■ **PROBLEM REQUIREMENTS**:
An exact copy is required of every line from the one with "Screen dimensions: 800x557" through the end of the data below, and the pictures must stay out of it.

■ **PROVIDED ENTRIES**:
• • •
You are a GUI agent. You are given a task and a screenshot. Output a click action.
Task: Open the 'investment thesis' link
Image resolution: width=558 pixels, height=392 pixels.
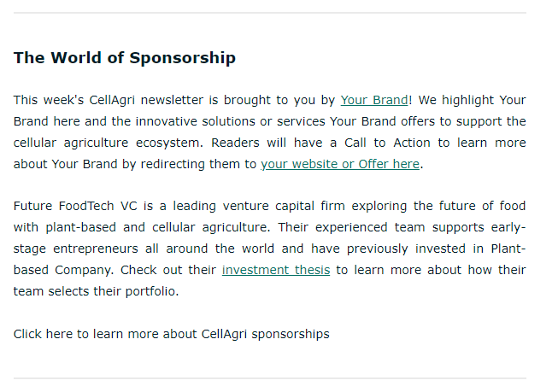tap(275, 270)
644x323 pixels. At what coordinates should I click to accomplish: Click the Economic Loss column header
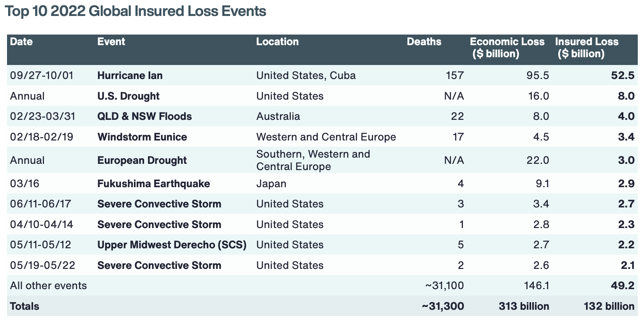coord(507,47)
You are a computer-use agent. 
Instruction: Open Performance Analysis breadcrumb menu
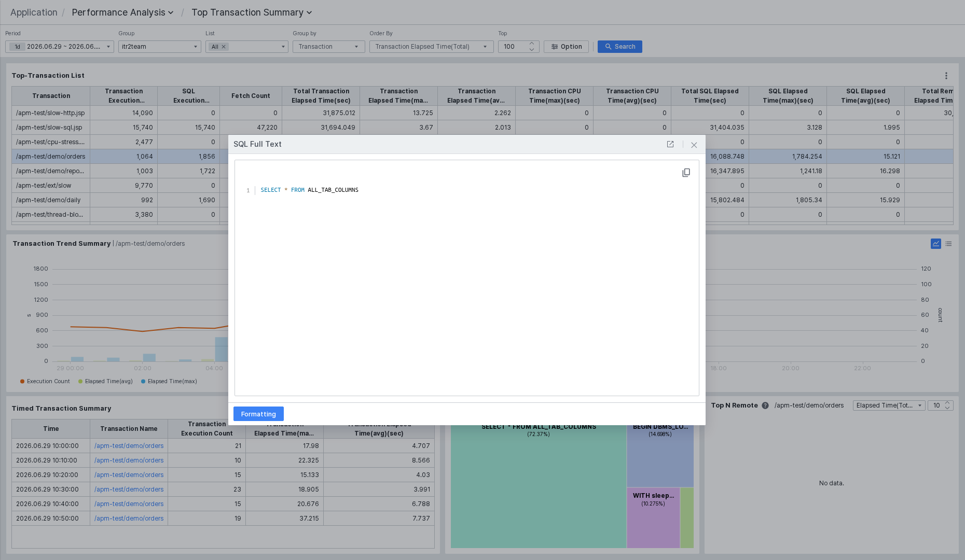click(x=122, y=12)
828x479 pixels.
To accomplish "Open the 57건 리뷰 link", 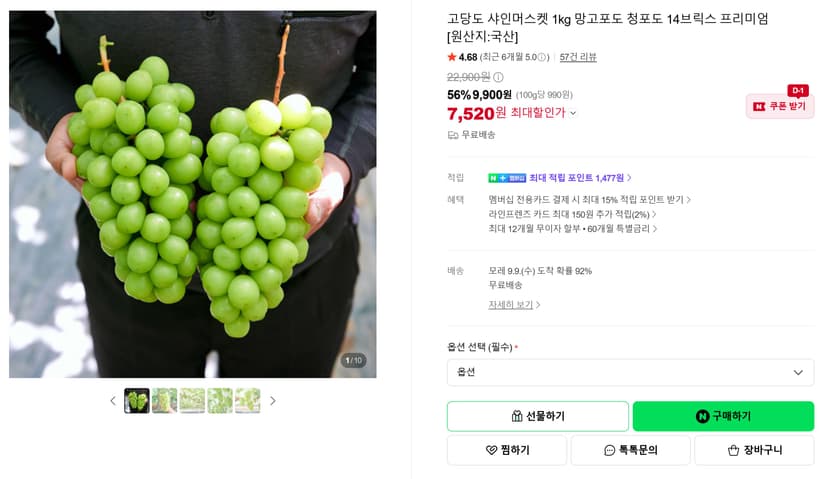I will (x=578, y=57).
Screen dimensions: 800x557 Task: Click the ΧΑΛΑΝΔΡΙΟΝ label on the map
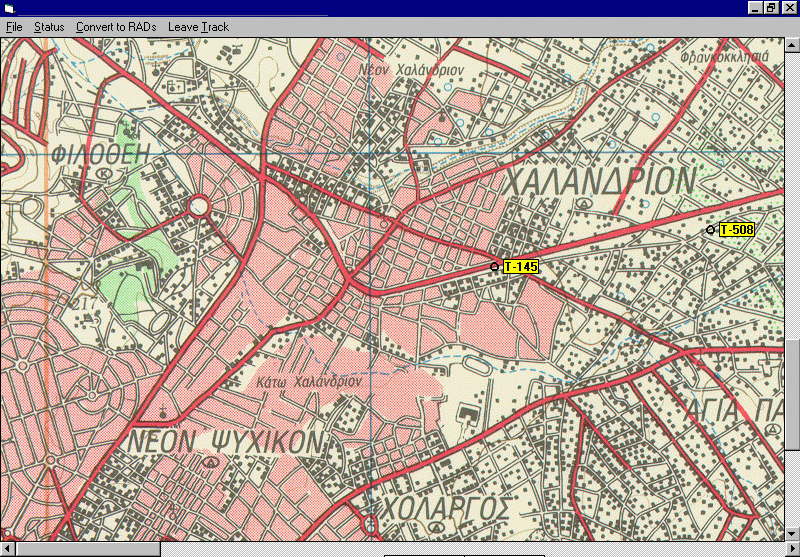coord(600,182)
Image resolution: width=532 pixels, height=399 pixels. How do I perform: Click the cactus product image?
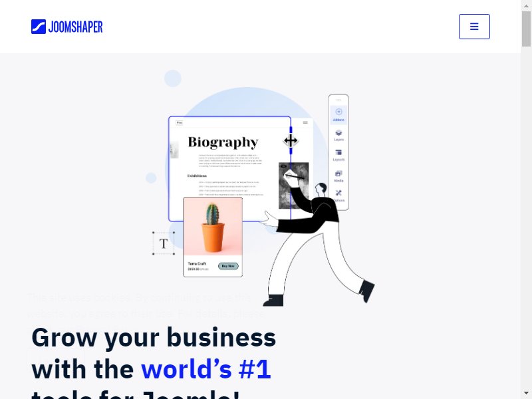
• • •
■ **YOUR SOLUTION**:
Screen dimensions: 800x557 Task: Click the ΧΑΛΑΝΔΡΙΟΝ label on the map
coord(600,182)
Image resolution: width=532 pixels, height=399 pixels. How do I perform: Click the cactus product image?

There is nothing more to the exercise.